蔵では、昔ながらの生酛造りを継承しつつ、現代的な冷蔵設備を活用した温度管理によって、安定した品質の酒を生み出しています。伝統的な技法と最新設備の両方を取り入れることで、雑味のないクリアな味わいを実現している点が特徴です。
また、地域とのつながりを重視しており、地元産の米を使い、地元で愛される酒をつくる姿勢が一貫しています。蔵には多くの著名人も訪れており、長い歴史と確かな味わいが広く評価されていることが伝わってきます。
【感想】
かなり飲みやすい日本酒だと感じました。 千葉県の米や水を使用し、地元の風土に誇りを持って酒造りをしている点がとても魅力的です。蔵の中には阿部寛さんをはじめ、さまざまな有名人が訪れた記録もあり、歴史と味わいの両方で愛されている酒蔵だと実感しました。

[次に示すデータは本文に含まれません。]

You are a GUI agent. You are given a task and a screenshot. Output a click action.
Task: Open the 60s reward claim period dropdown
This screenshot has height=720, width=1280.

梨のような軽やかな甘さと、スッと切れる後味が心地よく、食事と合わせて楽しみたい一本です。
【日本酒の知恵】
日本酒は大きく4つのタイプに分類されます。 ①爽酒 ②薫酒 ③醇酒 ④熟酒 の4つです。
今回はその中の爽酒について触れてみます。
『爽酒』とは?
漢字の通り、爽やかなタイプの日本酒を指します。香りは控えめで、飲み口は軽快。キレが良く、すっきりとした味わいが特徴です。一時期ブームになった“淡麗辛口”の多くがこの爽酒に分類されます。
冷酒で楽しむことが多く、料理と合わせて飲む“食中酒”としても優秀です。今回の舞桜もまさに爽酒の特徴をしっかり感じられる一本でした。
次回は②薫酒について紹介します。